OPDRACHT A: Herschrijf de alinea uit de leestekst die begint met "Stichting WMO is bij brief" als een korte opsomming. Behoud daarbij de belangrijkste feiten.
OPDRACHT B: Geef het stuk van de leestekst opnieuw weer, te beginnen bij "2.5.2. Stichting WMO" en doorlopend tot en met "zal worden verklaard.". Vervang daarin "verzuim" door "gebrek".

LEESTEKST:
○ ○ ○ ○ ○ ○ ○
12-6-2013
Afdeling Bestuursrechtspraak Raad van State

2.6. Zoals de Afdeling heeft overwogen in de uitspraak van 30 november 2011 in zaak nr. 201103127/1/T1/R2, kan een belanghebbende in beginsel niet worden tegengeworpen dat hij de gronden van het beroep niet binnen de beroepstermijn heeft aangevoerd, indien in de rechtsmiddelenverwijzing niet is vermeld dat de Chw van toepassing is en dat daarom de beroepsgronden in het beroepschrift moeten worden opgenomen, nu in de Chw wordt afgeweken van de Awb. Dit is slechts anders indien aannemelijk is dat de belanghebbende anderszins wist of kon weten dat na afloop van de termijn voor het instellen van beroep geen gronden kunnen worden aangevoerd. Die situatie doet zich hier niet voor. De enkele omstandigheid dat [appellante sub 3] en [appellant sub 6] worden bijgestaan door professionele rechtsbijstandverleners maakt niet dat zij ondanks de beperkte rechtsmiddelenverwijzing toch hadden moeten uitgaan van toepasselijkheid van de Chw.

uitspraak


30-11-2011
Afdeling Bestuursrechtspraak Raad van State

In de rechtsmiddelenverwijzing die in de kennisgeving van het besluit is opgenomen is geen toepassing gegeven aan artikel 11, tweede lid, van het Besluit uitvoering Chw.

2.5.1.1. Indien in de rechtsmiddelenverwijzing niet is vermeld dat de Chw van toepassing is en dat daarom de beroepsgronden in het beroepschrift moeten worden opgenomen, kan een belanghebbende, nu in de Chw wordt afgeweken van de Awb, in beginsel niet worden tegengeworpen dat hij de gronden van het beroep niet binnen de beroepstermijn heeft aangevoerd. Dit is slechts anders indien aannemelijk is dat de belanghebbende anderszins wist of kon weten dat na afloop van de termijn voor het instellen van beroep geen gronden kunnen worden aangevoerd. Die situatie doet zich hier niet voor. Het enkele feit dat in dit geval in de publicatie staat vermeld dat na afloop van de beroepstermijn geen gronden meer kunnen worden aangevoerd doet hieraan niet af nu de eis het beroepschrift van gronden te voorzien op zichzelf al voortvloeit uit het bepaalde in artikel 6:5 van de Awb. Belanghebbenden hoefden op grond van de publicatie niet te begrijpen dat met de Chw een uitzondering wordt gemaakt op het bepaalde in artikel 6:6 van de Awb, uit welk artikel volgt dat het beroep alleen dan niet-ontvankelijk kan worden verklaard wegens het ontbreken van gronden in het beroepschrift indien de indiener de gelegenheid heeft gehad het verzuim te herstellen binnen de hem daartoe gestelde termijn.

2.5.2. Stichting WMO is bij brief van de Afdeling van 18 maart 2011 eerst medegedeeld dat het beroep is gericht tegen een besluit dat onder de Chw valt. Stichting WMO is bij die brief in de gelegenheid gesteld om uiterlijk 12 april 2011 alsnog de gronden van het beroep aan te voeren, van welke gelegenheid Stichting WMO gebruik heeft gemaakt.

Onder deze omstandigheden is het verzuim tijdig hersteld, zodat het beroep in de bodemprocedure ontvankelijk zal worden verklaard.
○ ○ ○ ○ ○ ○ ○
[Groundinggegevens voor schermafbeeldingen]
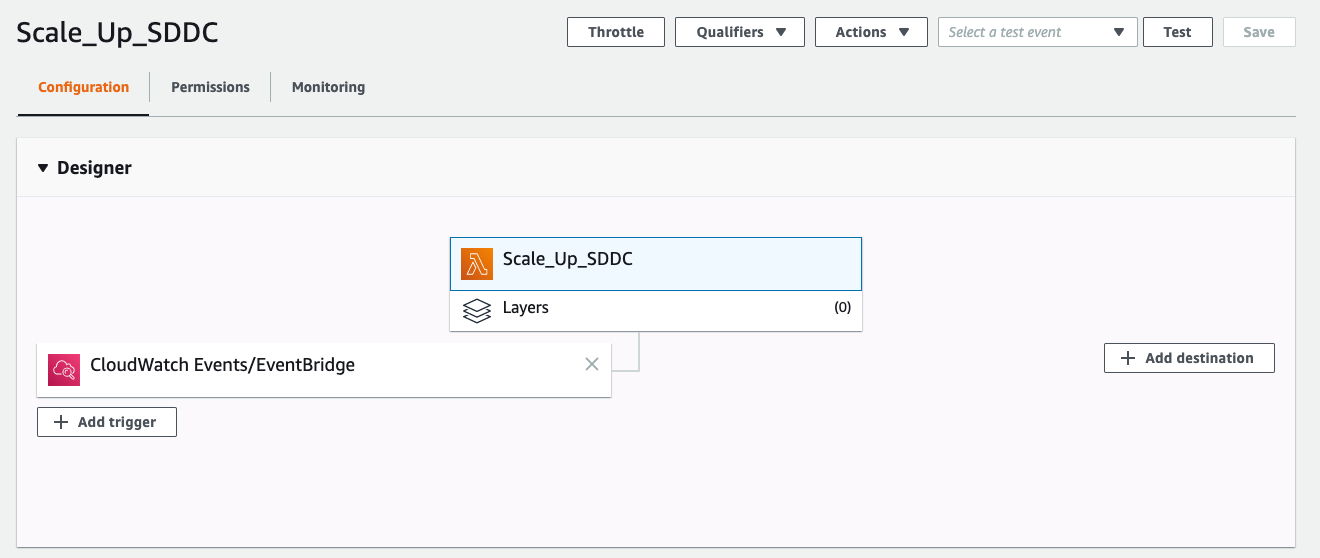Click the CloudWatch Events trigger icon

click(x=64, y=369)
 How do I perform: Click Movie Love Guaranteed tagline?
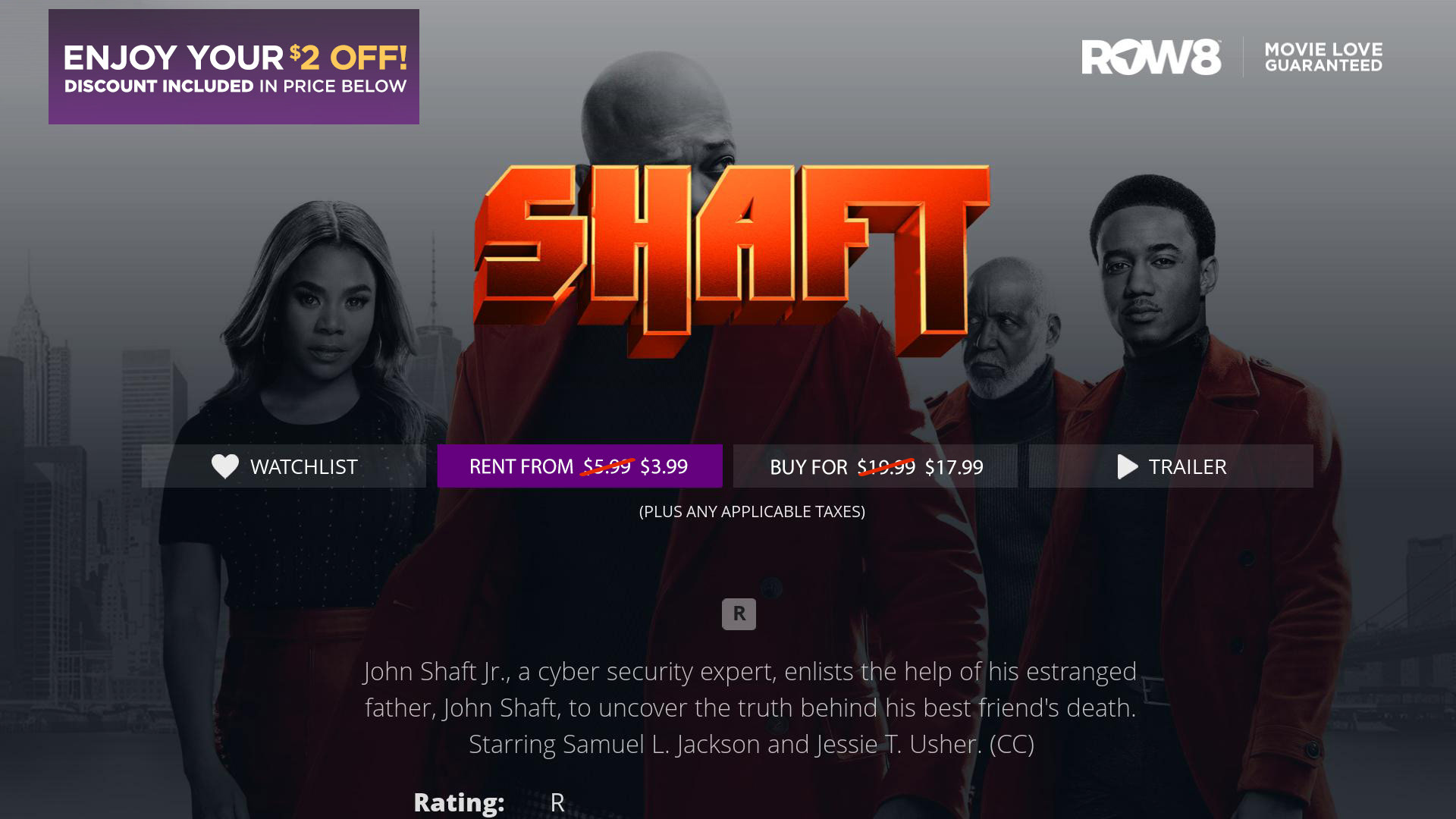pyautogui.click(x=1323, y=57)
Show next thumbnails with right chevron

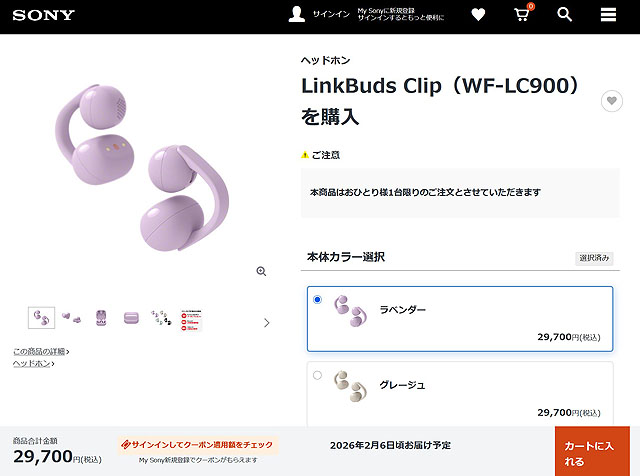(x=267, y=323)
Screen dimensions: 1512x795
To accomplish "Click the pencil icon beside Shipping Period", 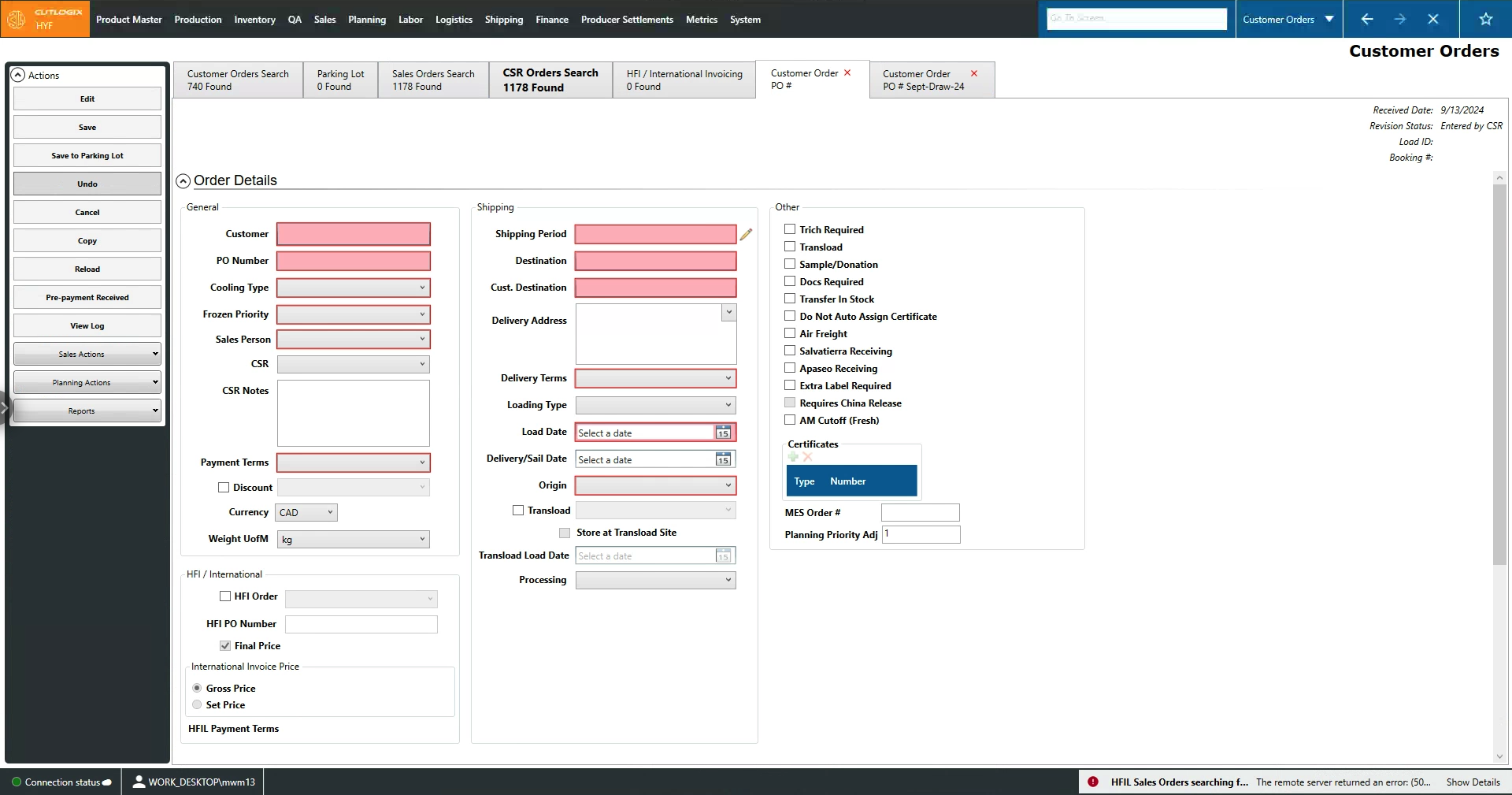I will (x=746, y=234).
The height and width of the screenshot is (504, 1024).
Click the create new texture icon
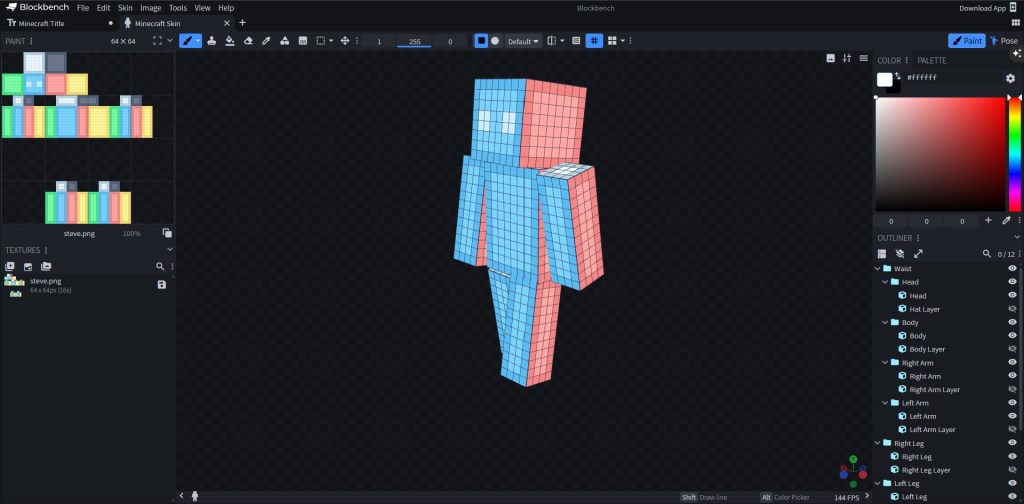(x=10, y=267)
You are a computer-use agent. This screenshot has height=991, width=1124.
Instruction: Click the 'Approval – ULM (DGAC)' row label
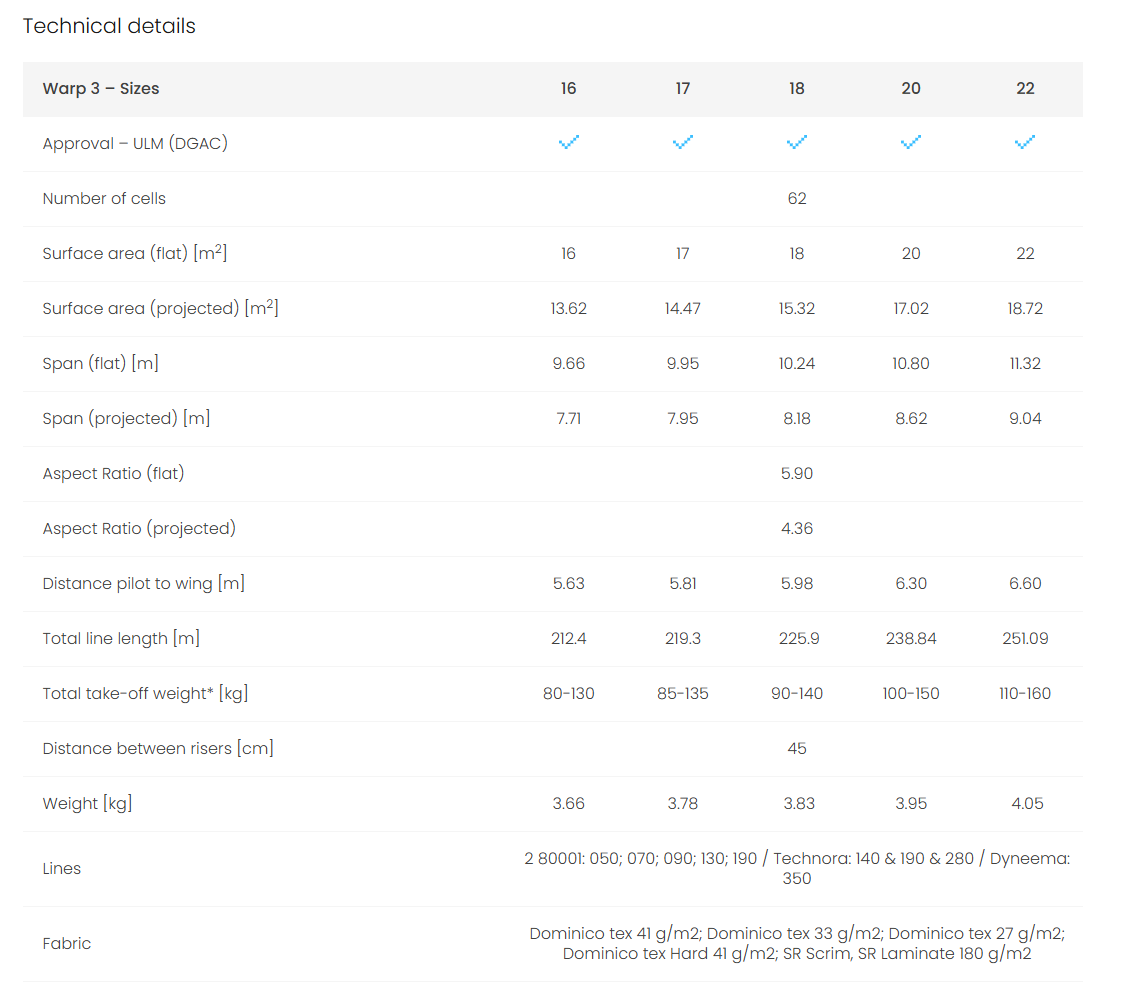pyautogui.click(x=135, y=144)
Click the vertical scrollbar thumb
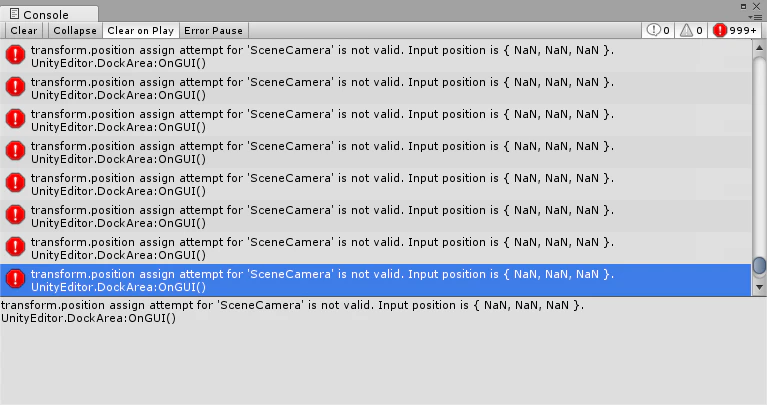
○ ○ ○ ○ ○ ○ ○
ANTWOORD A:
- Bij brief van de Afdeling van 18 maart 2011 kreeg Stichting WMO pas te horen dat het beroep gericht is tegen een besluit dat onder de Chw valt.
- In die brief kreeg Stichting WMO de gelegenheid om uiterlijk 12 april 2011 alsnog de gronden van het beroep aan te voeren.
- Stichting WMO heeft van die gelegenheid gebruikgemaakt.

ANTWOORD B:
2.5.2. Stichting WMO is bij brief van de Afdeling van 18 maart 2011 eerst medegedeeld dat het beroep is gericht tegen een besluit dat onder de Chw valt. Stichting WMO is bij die brief in de gelegenheid gesteld om uiterlijk 12 april 2011 alsnog de gronden van het beroep aan te voeren, van welke gelegenheid Stichting WMO gebruik heeft gemaakt.

Onder deze omstandigheden is het gebrek tijdig hersteld, zodat het beroep in de bodemprocedure ontvankelijk zal worden verklaard.